Komiks odsłania nam kulisy pojedynku pilarzy, w którym Jacek Belka musi stawić czoła nie do końca uczciwemu Janowi Korzeniowskiemu (zakładam, że zbieżność obu nazwisk z postaciami znanymi z ekranów naszych telewizorów jest przypadkowa i wynika tylko z ich "drzewnych" konotacji). Niestety, opowieść nie zachwyciła mnie ani w warstwie fabularnej ani wizualnej - jest poprawnie, ale nic poza tym. Na szczęście po raz kolejny historia świetnie przeplata się i uzupełnia z łamigłówkami. Ba! W tym numerze autorom wyszło to chyba nawet lepiej niż zazwyczaj, dzięki czemu możemy przymknąć nieco oko na pewne fabularne niedostatki. Ze smutkiem muszę jednak stwierdzić, że nie dostrzegłem w komiksie cemeo dodatków z poprzedniego i następnego numeru - świadczyć to może o odejściu wydawcy od tej bardzo fajnej tradycji albo pogarszającym się stanie mojego narządu wzroku.
Plakaty... są. I tyle. Oba przedstawiają uśmiechniętego Jacka w czasie pracy przy sporym zbliżeniu, czego w plakatach Lego zazwyczaj bardzo nie lubię. A zatem tym razem nic dla mnie.
Zgodnie z odwiecznym prawem natury... tfu... zgodnie z ustaloną praktyką wydawniczą do następnego numeru (w kioskach od 14 stycznia) dodany zostanie policjant. Tym razem będzie wyposażony w szybki śnieżnobiały motocykl, kask i kajdanki. Funkcjonariusz wygląda bardzo typowo, ale ma mundur w błękitnym odcieniu, który w tej formacji bardzo lubię. Motocykl to cenna zdobycz, choć aż prosi się jakiś nadruk lub naklejkę. Póki co nie mam wyrobionego poglądu na ten dodatek, ocenię go jak dostanę w swoje ręce. Drugim bonusem do czasopisma będzie saszetka z kolekcjonerskimi kartami Lego Star Wars.
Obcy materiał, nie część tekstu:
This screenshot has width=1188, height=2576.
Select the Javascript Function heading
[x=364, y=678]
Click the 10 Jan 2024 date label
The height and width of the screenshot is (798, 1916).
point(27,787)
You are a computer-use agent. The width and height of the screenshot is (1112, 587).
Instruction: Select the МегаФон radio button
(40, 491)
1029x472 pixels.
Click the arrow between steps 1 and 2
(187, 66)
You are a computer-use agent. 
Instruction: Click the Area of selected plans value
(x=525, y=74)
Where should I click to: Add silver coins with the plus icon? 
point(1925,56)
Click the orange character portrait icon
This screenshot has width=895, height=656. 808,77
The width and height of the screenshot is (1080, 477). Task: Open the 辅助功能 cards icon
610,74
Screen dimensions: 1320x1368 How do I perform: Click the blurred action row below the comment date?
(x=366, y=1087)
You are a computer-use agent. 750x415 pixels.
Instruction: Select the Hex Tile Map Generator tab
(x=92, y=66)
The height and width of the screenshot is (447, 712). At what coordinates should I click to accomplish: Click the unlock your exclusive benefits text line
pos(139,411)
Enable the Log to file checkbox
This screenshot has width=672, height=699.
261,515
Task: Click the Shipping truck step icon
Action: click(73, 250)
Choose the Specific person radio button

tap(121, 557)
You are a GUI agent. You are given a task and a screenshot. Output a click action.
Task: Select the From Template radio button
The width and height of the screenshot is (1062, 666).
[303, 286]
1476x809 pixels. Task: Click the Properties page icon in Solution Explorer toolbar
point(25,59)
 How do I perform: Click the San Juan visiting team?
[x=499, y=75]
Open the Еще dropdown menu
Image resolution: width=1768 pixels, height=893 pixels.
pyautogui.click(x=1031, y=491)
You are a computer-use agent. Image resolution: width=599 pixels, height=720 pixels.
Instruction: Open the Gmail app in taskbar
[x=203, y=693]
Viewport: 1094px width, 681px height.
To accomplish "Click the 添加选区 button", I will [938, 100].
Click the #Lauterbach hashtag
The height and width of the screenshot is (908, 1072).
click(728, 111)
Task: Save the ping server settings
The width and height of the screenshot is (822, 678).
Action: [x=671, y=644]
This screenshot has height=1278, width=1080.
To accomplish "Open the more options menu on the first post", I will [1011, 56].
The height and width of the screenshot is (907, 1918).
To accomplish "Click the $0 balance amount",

Ogólnie grudniowy numer magazynu Lego City prezentuje się poprawnie, ale bez rewelacji. Podobni robotnicy jak dołączona do czasopisma minifigurka występują dość powszechnie w zestawach Lego City, akcesoria też nie mają w sobie błysku, jaki mogłyby nadać im właściwie dobrane klocki z nadrukiem. Sam magazyn też nie porywa - komiks jest przeciętny, podobnie plakaty, zabrakło też miejsca na zadania kreatywne. Zawsze jest to jednak pewna gwarantowana jakość magazynu Lego City, która umożliwia młodemu czytelnikowi spędzenie kilku ekscytujących chwil zabawy. Decyzja o zakupie nie jest w tym przypadku oczywista, ale na pewno nie okaże się błędem.
Mam ten magazyn. I muszę przyznać że nigdy nie miałem piły łańcuchowej z Lego.